The probability that a strain in mixed infections is related to another. The implementation is similar to relatedness as defined in THE REAL McCOIL simulations (doi:10.1371/journal.pcbi.1005348 ): "... simulated relatedness (r) among lineages within the same host by sampling alleles either from an existing lineage within the same host (with probability r) or from the population (with probability (1-r))."

epsilon

The probability of a single read being miscalled as the other allele. This error is applied in both directions.

seq_error

The level of sequencing error that is assumed. If no value is inputted, then we infer the level of sequence error.

bin_size

[Deprecated] This argument is no longer supported; to estimate the COI, all data points are used. Data points are not grouped in bins of changing plaf.

comparison

[Deprecated] This argument is no longer supported; this function will compare the theoretical curve and sample curve for all PLMAFs.

distance

[Deprecated] This argument is no longer supported; this function will solve a weighted least squares minimization problem.

coi_method

The method we will use to generate the theoretical relationship. The method is either "variant" or "frequency". The default value is "variant".

use_bins

[Deprecated] This argument is no longer supported; to estimate the COI, all data points are used. Data points are not grouped in bins of changing plaf.

Value

A list of the following:

  • predicted_coi: A dataframe of the predicted COIs. COIs are predicted using compute_coi(). Each column represents a separate set of parameters. Each row represents a predicted COI. Predictions are done many times, depending on the value of repetitions.
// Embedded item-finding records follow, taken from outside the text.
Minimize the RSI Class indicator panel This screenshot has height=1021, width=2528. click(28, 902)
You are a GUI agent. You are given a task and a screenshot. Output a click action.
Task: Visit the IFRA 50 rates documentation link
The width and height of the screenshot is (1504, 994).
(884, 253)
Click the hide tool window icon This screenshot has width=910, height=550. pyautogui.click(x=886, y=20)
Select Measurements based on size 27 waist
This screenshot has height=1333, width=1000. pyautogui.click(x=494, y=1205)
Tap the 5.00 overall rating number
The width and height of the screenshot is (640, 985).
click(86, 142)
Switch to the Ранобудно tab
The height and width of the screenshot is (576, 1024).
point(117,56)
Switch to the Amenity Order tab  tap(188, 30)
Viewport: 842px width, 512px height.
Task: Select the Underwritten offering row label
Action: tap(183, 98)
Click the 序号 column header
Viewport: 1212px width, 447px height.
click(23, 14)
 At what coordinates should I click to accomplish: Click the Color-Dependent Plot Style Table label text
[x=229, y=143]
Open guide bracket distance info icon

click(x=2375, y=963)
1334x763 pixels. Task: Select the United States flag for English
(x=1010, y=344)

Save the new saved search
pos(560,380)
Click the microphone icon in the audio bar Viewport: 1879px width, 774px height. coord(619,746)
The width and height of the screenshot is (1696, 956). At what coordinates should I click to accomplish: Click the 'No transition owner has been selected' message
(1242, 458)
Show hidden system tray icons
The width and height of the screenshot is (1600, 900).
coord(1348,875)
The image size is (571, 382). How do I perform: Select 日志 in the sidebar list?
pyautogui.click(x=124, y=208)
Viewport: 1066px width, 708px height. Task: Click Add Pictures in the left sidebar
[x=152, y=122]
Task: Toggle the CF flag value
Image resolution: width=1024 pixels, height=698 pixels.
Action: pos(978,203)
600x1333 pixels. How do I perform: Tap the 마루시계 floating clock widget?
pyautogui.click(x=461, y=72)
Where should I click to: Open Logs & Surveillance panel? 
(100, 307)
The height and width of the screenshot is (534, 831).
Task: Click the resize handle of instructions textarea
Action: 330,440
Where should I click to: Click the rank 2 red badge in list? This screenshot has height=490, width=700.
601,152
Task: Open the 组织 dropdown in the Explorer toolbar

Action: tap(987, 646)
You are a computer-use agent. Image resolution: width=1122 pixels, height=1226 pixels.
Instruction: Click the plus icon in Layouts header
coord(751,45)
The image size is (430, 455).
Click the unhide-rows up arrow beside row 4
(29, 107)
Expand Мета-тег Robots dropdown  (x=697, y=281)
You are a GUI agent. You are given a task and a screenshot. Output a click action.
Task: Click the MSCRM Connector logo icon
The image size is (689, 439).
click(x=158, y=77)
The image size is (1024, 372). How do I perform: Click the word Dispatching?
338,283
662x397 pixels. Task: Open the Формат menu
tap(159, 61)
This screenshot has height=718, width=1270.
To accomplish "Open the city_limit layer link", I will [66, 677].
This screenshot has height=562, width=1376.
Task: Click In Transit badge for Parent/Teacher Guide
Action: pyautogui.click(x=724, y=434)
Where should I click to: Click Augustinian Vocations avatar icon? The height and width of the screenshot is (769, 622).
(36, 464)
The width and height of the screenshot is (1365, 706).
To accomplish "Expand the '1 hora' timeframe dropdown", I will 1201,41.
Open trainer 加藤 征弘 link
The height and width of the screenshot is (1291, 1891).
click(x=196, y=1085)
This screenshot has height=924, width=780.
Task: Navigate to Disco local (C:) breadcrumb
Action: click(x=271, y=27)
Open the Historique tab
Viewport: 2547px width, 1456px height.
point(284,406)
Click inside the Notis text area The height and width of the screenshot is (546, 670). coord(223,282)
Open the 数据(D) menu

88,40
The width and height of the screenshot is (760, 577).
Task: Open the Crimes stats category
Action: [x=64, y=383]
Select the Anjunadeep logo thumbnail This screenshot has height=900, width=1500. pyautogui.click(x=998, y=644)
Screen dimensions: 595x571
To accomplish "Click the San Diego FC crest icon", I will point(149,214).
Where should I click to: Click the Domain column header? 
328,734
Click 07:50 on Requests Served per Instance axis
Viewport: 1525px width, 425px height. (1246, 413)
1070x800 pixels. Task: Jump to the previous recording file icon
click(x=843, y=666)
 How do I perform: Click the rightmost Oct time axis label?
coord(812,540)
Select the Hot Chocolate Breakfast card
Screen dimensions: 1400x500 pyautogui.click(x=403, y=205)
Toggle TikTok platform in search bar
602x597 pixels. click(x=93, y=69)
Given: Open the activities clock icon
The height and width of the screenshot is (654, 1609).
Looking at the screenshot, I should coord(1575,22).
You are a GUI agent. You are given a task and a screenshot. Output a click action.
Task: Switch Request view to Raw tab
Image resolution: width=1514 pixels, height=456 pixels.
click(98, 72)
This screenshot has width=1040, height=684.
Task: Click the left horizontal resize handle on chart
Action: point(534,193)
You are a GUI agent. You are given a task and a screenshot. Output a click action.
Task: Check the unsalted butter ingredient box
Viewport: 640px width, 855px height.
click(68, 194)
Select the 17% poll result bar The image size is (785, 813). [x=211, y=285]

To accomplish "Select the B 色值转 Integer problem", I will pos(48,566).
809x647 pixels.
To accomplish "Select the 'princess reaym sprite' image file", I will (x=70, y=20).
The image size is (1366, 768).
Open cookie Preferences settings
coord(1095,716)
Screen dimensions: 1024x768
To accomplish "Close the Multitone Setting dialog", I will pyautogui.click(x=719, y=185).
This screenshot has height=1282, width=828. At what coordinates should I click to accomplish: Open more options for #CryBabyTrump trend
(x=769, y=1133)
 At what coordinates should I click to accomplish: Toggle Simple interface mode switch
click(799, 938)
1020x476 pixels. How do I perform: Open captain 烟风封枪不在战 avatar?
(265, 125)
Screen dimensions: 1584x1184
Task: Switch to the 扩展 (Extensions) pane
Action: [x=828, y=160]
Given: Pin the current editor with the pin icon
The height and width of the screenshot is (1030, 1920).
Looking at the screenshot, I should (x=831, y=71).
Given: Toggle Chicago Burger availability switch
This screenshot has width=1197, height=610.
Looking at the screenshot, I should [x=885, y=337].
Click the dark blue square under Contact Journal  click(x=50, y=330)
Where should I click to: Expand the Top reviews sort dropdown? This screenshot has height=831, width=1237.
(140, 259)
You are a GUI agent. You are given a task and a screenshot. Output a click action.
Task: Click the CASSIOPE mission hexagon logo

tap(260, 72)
  • probability:A list of matrices containing the probability that our model predicted each COI value. Each row contains the probability for a different run. The first row contains the average probabilities over all the runs.

  • param_grid: The parameter grid. The parameter grid is all possible combinations of the parameters inputted. Each row represents a unique combination.

  • boot_error: A dataframe containing information about the error of the algorithm. The first column indicates the COI that was fed into the simulation. The other columns indicate the mean absolute error (mae), the lower and upper bounds of the 95% confidence interval and the bias.